CHALLENGE - Recast the rows below as a JSON list of strings, starting at the line that contains "The width and height of the screenshot is (1358, 409)." and ending at the last line of the rows, both included. Give one string per line and leave out blank lines.

Target pointing data -
#####

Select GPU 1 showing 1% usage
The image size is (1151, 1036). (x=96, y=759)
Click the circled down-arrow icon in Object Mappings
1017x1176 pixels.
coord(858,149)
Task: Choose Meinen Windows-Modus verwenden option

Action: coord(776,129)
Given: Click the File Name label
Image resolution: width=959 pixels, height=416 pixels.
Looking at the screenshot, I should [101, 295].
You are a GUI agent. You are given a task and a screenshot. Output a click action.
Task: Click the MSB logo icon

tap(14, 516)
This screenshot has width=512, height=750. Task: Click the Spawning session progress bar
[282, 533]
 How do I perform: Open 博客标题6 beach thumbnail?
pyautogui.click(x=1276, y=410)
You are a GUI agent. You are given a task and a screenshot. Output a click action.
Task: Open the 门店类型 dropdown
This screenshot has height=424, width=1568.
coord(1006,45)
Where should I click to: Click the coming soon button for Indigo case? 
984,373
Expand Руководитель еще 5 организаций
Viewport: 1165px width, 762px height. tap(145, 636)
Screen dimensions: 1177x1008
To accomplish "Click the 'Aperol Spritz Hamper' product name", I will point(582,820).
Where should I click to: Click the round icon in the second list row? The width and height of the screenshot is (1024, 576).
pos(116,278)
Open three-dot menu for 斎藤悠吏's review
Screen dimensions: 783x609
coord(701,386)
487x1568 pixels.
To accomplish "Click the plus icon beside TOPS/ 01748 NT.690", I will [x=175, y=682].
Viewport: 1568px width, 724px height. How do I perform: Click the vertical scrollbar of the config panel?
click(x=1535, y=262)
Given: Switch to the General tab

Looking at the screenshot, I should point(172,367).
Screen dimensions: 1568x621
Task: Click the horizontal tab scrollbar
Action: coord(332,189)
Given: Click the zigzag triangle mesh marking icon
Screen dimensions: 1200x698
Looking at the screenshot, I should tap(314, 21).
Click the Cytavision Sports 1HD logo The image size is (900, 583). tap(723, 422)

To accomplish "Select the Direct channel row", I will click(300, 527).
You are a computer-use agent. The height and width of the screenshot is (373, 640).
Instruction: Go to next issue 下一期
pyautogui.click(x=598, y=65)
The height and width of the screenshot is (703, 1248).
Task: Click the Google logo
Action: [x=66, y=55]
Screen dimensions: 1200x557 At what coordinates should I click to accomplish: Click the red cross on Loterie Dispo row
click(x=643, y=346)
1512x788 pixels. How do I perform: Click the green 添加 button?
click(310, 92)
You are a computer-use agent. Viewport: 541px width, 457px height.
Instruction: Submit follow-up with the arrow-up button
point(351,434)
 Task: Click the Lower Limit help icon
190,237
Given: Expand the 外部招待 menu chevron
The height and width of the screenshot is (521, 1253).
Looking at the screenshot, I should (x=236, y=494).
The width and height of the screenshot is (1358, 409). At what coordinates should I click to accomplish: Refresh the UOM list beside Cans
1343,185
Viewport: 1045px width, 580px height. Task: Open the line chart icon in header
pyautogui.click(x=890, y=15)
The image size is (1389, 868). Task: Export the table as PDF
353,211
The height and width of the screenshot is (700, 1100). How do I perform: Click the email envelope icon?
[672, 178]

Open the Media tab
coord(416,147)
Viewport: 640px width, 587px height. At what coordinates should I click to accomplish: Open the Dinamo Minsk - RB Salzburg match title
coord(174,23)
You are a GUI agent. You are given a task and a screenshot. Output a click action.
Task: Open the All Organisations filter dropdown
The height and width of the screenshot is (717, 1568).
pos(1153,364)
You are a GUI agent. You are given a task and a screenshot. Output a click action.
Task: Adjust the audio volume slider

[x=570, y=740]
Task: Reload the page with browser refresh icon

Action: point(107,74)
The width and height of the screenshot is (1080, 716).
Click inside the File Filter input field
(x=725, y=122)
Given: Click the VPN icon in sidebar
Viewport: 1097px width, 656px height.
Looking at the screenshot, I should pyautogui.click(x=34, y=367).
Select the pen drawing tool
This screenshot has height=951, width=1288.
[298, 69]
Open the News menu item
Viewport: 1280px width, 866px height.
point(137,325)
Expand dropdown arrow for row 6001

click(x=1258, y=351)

#####

REPLY TO THE TASK -
[
  "The width and height of the screenshot is (1358, 409). At what coordinates should I click to accomplish: Refresh the UOM list beside Cans",
  "1343,185",
  "Viewport: 1045px width, 580px height. Task: Open the line chart icon in header",
  "pyautogui.click(x=890, y=15)",
  "The image size is (1389, 868). Task: Export the table as PDF",
  "353,211",
  "The height and width of the screenshot is (700, 1100). How do I perform: Click the email envelope icon?",
  "[672, 178]",
  "Open the Media tab",
  "coord(416,147)",
  "Viewport: 640px width, 587px height. At what coordinates should I click to accomplish: Open the Dinamo Minsk - RB Salzburg match title",
  "coord(174,23)",
  "You are a GUI agent. You are given a task and a screenshot. Output a click action.",
  "Task: Open the All Organisations filter dropdown",
  "The height and width of the screenshot is (717, 1568).",
  "pos(1153,364)",
  "You are a GUI agent. You are given a task and a screenshot. Output a click action.",
  "Task: Adjust the audio volume slider",
  "[x=570, y=740]",
  "Task: Reload the page with browser refresh icon",
  "Action: point(107,74)",
  "The width and height of the screenshot is (1080, 716).",
  "Click inside the File Filter input field",
  "(x=725, y=122)",
  "Given: Click the VPN icon in sidebar",
  "Viewport: 1097px width, 656px height.",
  "Looking at the screenshot, I should pyautogui.click(x=34, y=367).",
  "Select the pen drawing tool",
  "This screenshot has height=951, width=1288.",
  "[298, 69]",
  "Open the News menu item",
  "Viewport: 1280px width, 866px height.",
  "point(137,325)",
  "Expand dropdown arrow for row 6001",
  "click(x=1258, y=351)"
]